*Estratto del testo*.
^^^^^^^^^^^^^^^^

Nel 1294, Celestino V decise di riprendere la tradizione biblica del perdono e della remissione dei debiti trasformandola in un anno del perdono concesso proprio a seguito di un pellegrinaggio. Su queste basi, nel 1300, Bonifacio VIII istituì il primo Giubileo e concesse l’indulgenza plenaria a chi avesse, nel corso dell’anno, visitato le basiliche di San Pietro e di San Paolo fuori le mura. Il flusso dei pellegrini assunse dimensioni così rilevanti, sia dal punto di vista economico che politico-religioso, da far intensificare successivamente la cadenza degli anni giubilari a dispetto della cadenza secolare inizialmente prevista: da cinquant’anni si passò a trentatré, per poi arrivare ai venticinque anni stabiliti da Paolo II nel 1470.

Il turismo religioso può essere così visto come la prima forma di turismo conosciuta nel corso della storia. E il legame tra turismo religioso ed enogastronomia ha radici storiche profonde. La spiritualità del pellegrinaggio, basata sulla visita ai luoghi di culto e sulla partecipazione a tradizioni secolari, si integra con l’esperienza enogastronomica, che diventa veicolo di narrazione del territorio attraverso i suoi prodotti tipici ed eventi come feste religiose. Di conseguenza, sebbene Roma sia naturalmente il polo di attrazione, la ricaduta è importante per tutta quella rete di borghi che sono collegati alla pratica e all’esperienza religiosa.

^^^^^^^^^^^^^^^^

*Dati di origine*.
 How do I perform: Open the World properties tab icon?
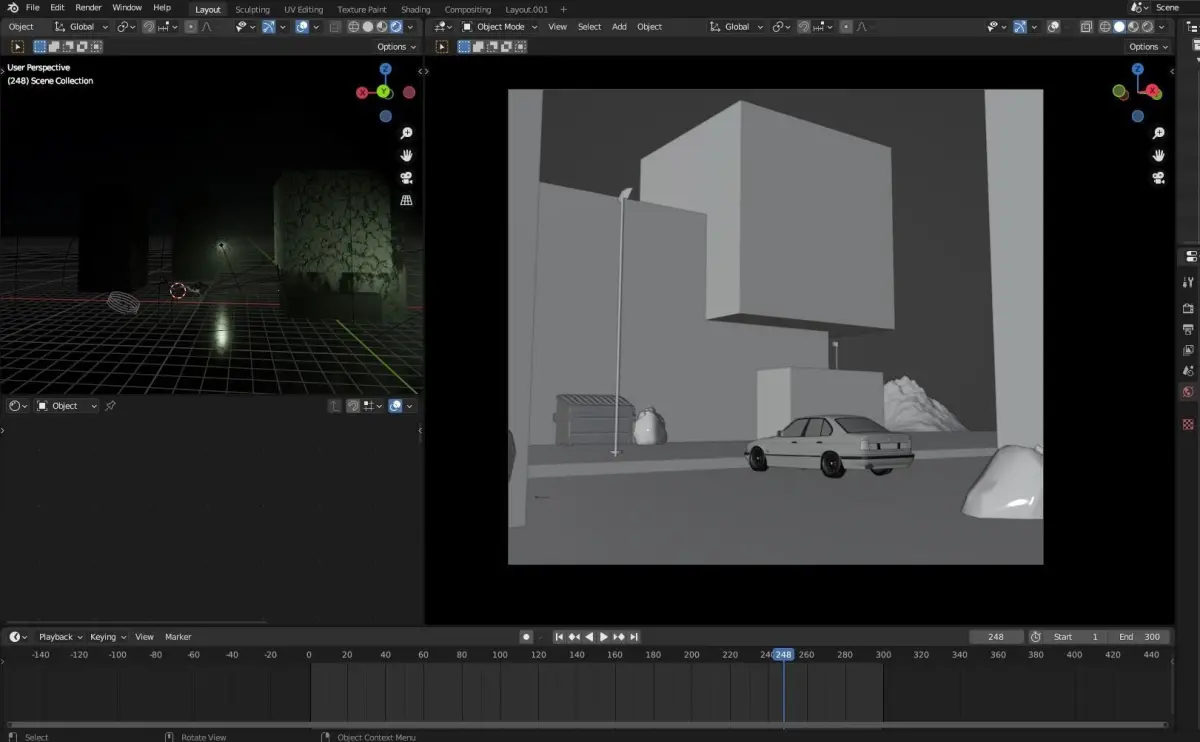coord(1188,392)
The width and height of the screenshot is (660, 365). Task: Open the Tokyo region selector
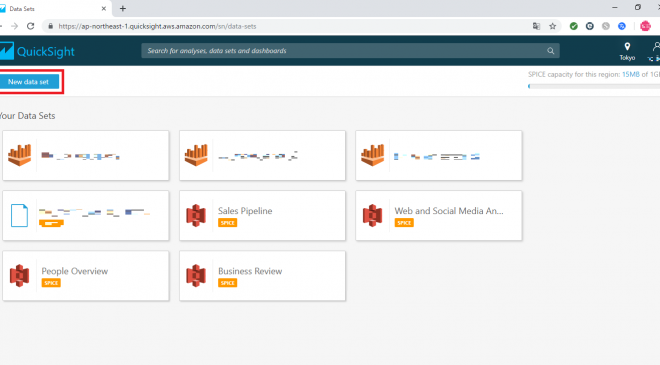pyautogui.click(x=627, y=51)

^^^^^^^^^^^^^^^^

*Obiettivo*. Riprendi il testo sul Giubileo e sul turismo religioso, proseguendolo subito dopo la sua ultima frase. Per questo lavoro i dati non vanno presi in considerazione.

*Risposta all'esercizio*.
Anche oggi sono tanti i luoghi che legano la spiritualità al gusto, tra monasteri e conventi, itinerari di pellegrinaggio e celebrazioni religiose. Il Cammino di Santiago, ad esempio, dal 2022 ha rafforzato il legame con la gastronomia dei territori attraversati dai pellegrini, introducendo il Passaporto Gastronomico, uno strumento che invita coloro che affrontano il Cammino a scoprire e apprezzare le specialità culinarie delle sue tappe.

Il Giubileo, oltre a rappresentare un importante evento religioso mondiale, è anche un’occasione per riflettere sul significato del cammino e sull’esperienza del pellegrinaggio. La parola pellegrinaggio deriva dal latino per ager che significa “attraverso i campi”, oppure per eger, che significa “passaggio di frontiera”: entrambe le radici rammentano l’aspetto distintivo dell’intraprendere un viaggio.

Il viaggio del pellegrino, che in linea teorica andava fatto a piedi, non era facile. Prima di mettersi in cammino il pellegrino si riconciliava con tutti, faceva testamento e pagava i propri debiti. Escludendo i rischi derivanti da una società tendenzialmente violenta come quella medievale, dove non era raro incontrare lungo il cammino briganti, le maggiori insidie derivavano soprattutto dalla fatica delle lunghe marce e dalla fame.

Fin dall’alto medioevo, la Via Francigena ha rappresentato l’itinerario seguito dai pellegrini dell’Europa del centro-nord, per raggiungere Roma, sede del Papato e cuore della Cristianità. Un itinerario percorso dall’Arcivescovo Sigerico nell’anno 990 per ritornare a Canterbury da Roma dopo l’investitura del Pallio Arcivescovile da parte del Papa Giovanni XV e descritto in un diario con tutte le tappe che lo riportarono in Gran Bretagna attraverso l’Europa.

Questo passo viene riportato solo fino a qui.